▸ **Parts of the exercise**:
1. Edit the forum thread about dividing data into percentile groups: reproduce the passage starting at "I have a four-year" and ending at "command? Thank you!", replacing "income" with "earnings" throughout.
2. In the entries, copy out the lines starting at the line that contains "Where should I" and ending at the line that contains "pos(983,463)", and leave the pictures out of your copy.

▸ **Page excerpt**:

== == ==

Divide data into groups according to percentile rank AND another given variable (if tie exists)

shem shen

Join Date: Mar 2016

Posts: 136
#1

Divide data into groups according to percentile rank AND another given variable (if tie exists)

01 Feb 2019, 13:43

Hi experts!

I have a four-year repeated cross-sectional data set. I want to divide my observations (within each year) into 400 equal-sized groups according to their income ranks. In addition, whenever there are ties, I want to assign ranks according to the value of another given variable.

I only know that we can do the following:

xtile newvar = income, n(400)

But xtile does not seem to allow me to introduce an additional variable to assign ranks when there are ties. Is there any simple method or user-written command? Thank you!
Tags: None
Joro Kolev

Join Date: Aug 2018

Posts: 3050
#2

01 Feb 2019, 14:22

I am showing you below ancient things which are not endorsed as of now, and you might want to wait for somebody to tell you a more "proper" solution. If nobody shows up with better proposal, this is what I would do:

Code:

. webuse nlswork, clear (National Longitudinal Survey. Young Women 14-26 years of age in 1968) . keep year ln_wage hours . sort year hours ln_wage . by year: gen fourth = group(400)

The code above sorts by the 3 variables listed, and then by the variable year, splits the (already sorted data by the other 2 variables) into 400 roughly equal groups.
Comment
shem shen

Join Date: Mar 2016

Posts: 136
#3

01 Feb 2019, 14:26

Originally posted by Joro Kolev View Post

I am showing you below ancient things which are not endorsed as of now, and you might want to wait for somebody to tell you a more "proper" solution. If nobody shows up with better proposal, this is what I would do:

Code:

. webuse nlswork, clear (National Longitudinal Survey. Young Women 14-26 years of age in 1968) . keep year ln_wage hours . sort year hours ln_wage . by year: gen fourth = group(400)

The code above sorts by the 3 variables listed, and then by the variable year, splits the (already sorted data by the other 2 variables) into 400 roughly equal groups.

Thank you very much Joro! This is very helpful!!
Comment
David Benson

Join Date: Oct 2018

Posts: 489
#4

01 Feb 2019, 16:10

Joro Kolev

What part of your code in #2 is no longer "endorsed"?
Comment
Joro Kolev

Join Date: Aug 2018

Posts: 3050
#5

01 Feb 2019, 16:17

The

Code:

gen newvar = group(varlist)

function is undocumented as of now.

Once upon the time I sent a Stata Tip submission, the major point being that the construct above (that is the -gen, group function) is fast as lightning compared to the user contributed "egen, xtile".
Nick Cox shot it down by some arguments that did not swing my opinion much (of the sort Stata Corp discontinued it, we should not use it therefore). But also Nick had some real objections, which I might have not completely understood. I remember he said something like "The group function does not map likes to likes."

== == ==

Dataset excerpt
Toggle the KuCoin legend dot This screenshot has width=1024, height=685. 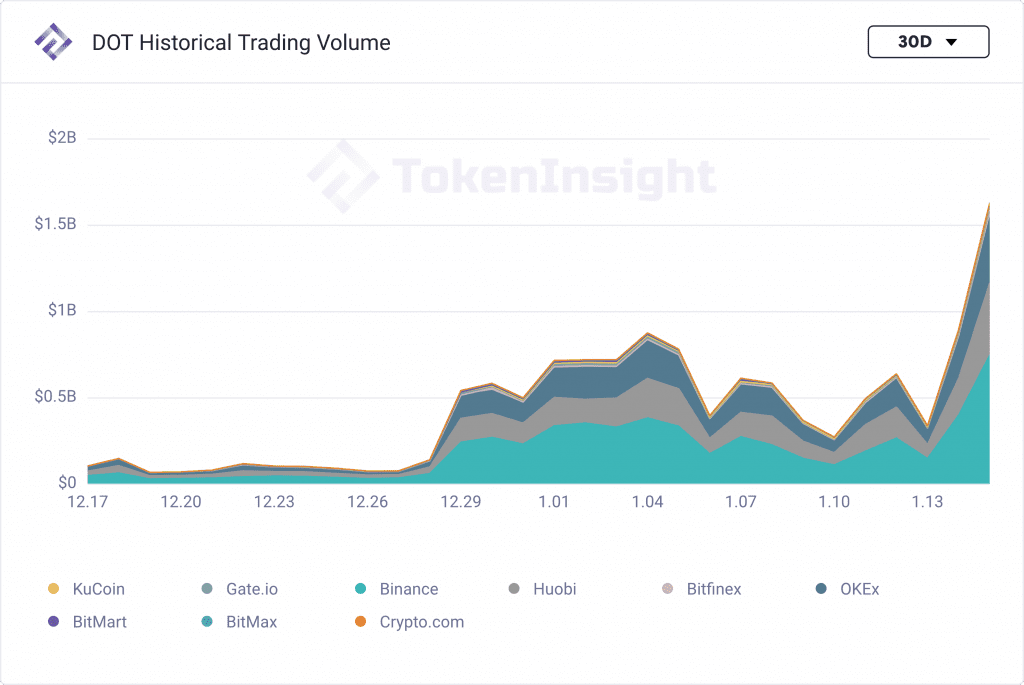(x=54, y=588)
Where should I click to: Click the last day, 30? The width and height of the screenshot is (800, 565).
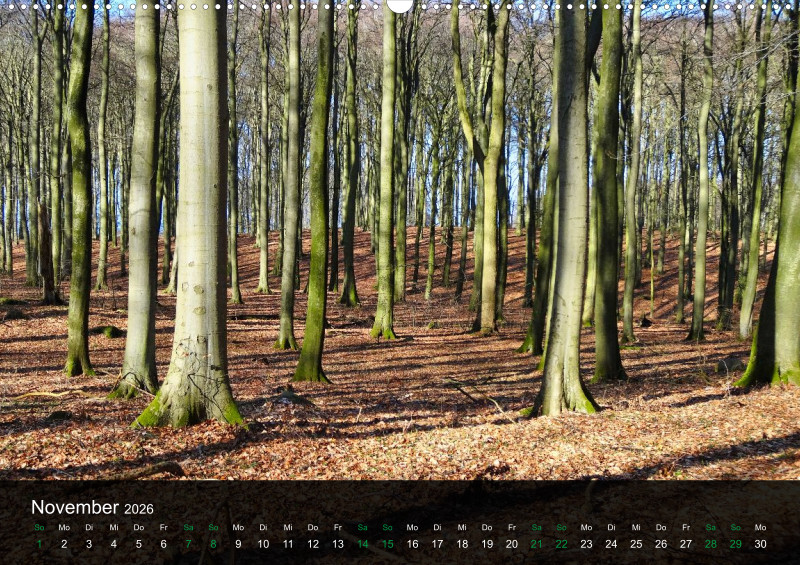pyautogui.click(x=760, y=544)
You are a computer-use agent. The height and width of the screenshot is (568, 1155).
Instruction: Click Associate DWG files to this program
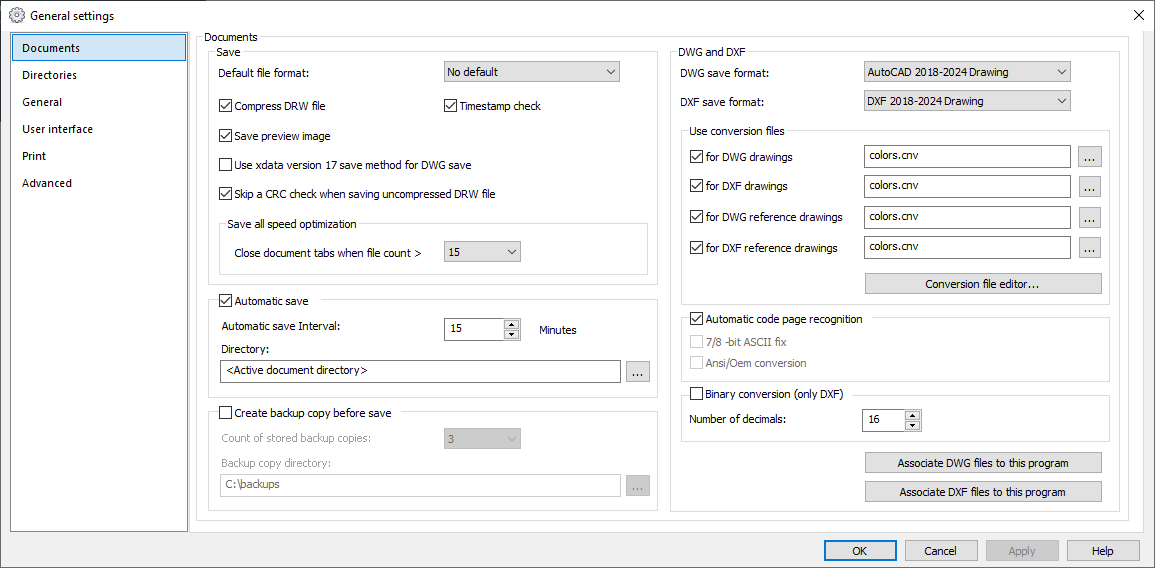pos(983,463)
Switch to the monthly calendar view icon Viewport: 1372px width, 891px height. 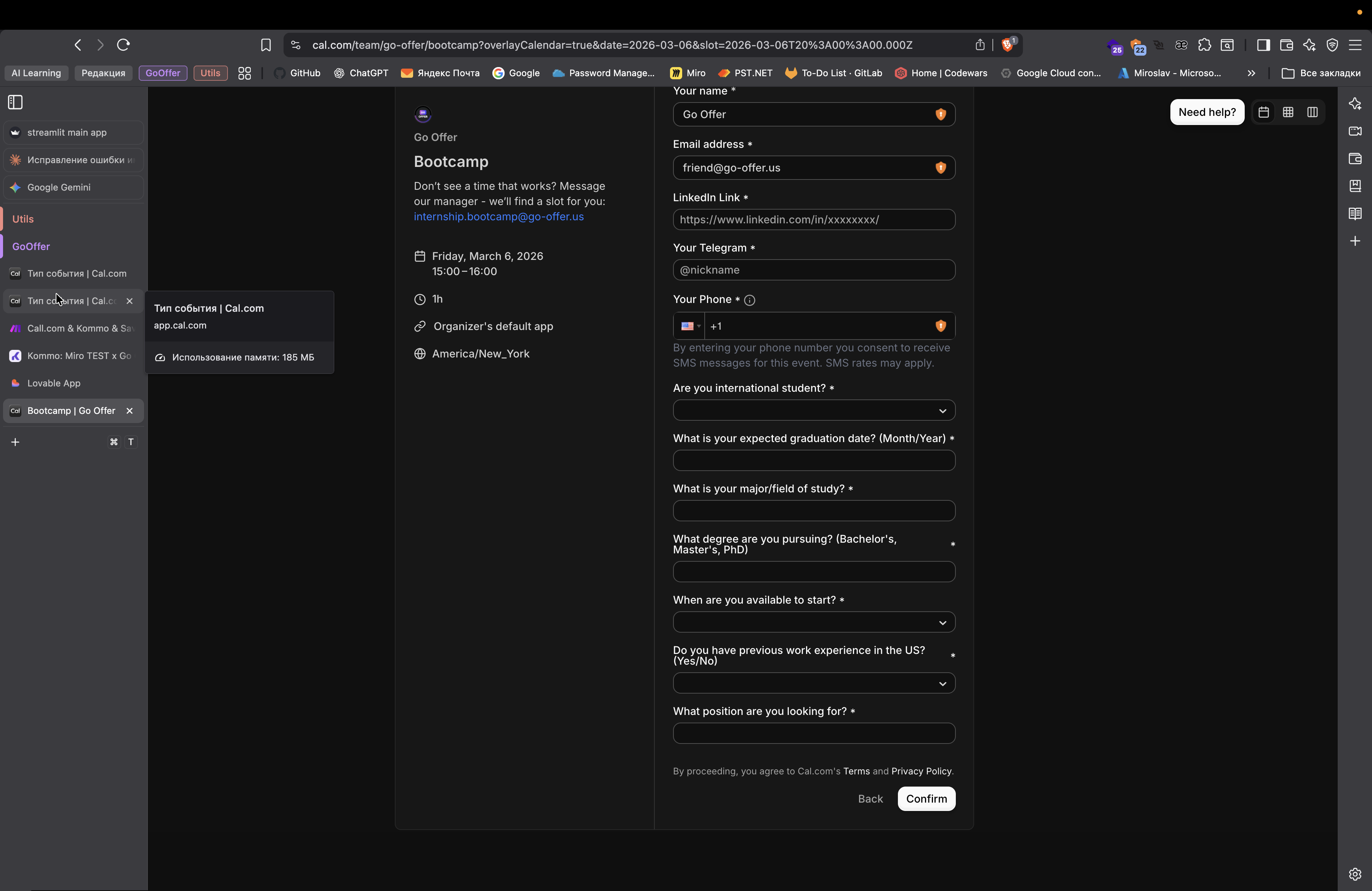coord(1263,112)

== == ==

▸ **Outputs in order**:
1.
I have a four-year repeated cross-sectional data set. I want to divide my observations (within each year) into 400 equal-sized groups according to their earnings ranks. In addition, whenever there are ties, I want to assign ranks according to the value of another given variable.

I only know that we can do the following:

xtile newvar = earnings, n(400)

But xtile does not seem to allow me to introduce an additional variable to assign ranks when there are ties. Is there any simple method or user-written command? Thank you!

2.
Where should I click to: Click the last day, 30? The width and height of the screenshot is (800, 565).
pyautogui.click(x=760, y=544)
You are a computer-use agent. The height and width of the screenshot is (568, 1155).
Instruction: Click Associate DWG files to this program
pos(983,463)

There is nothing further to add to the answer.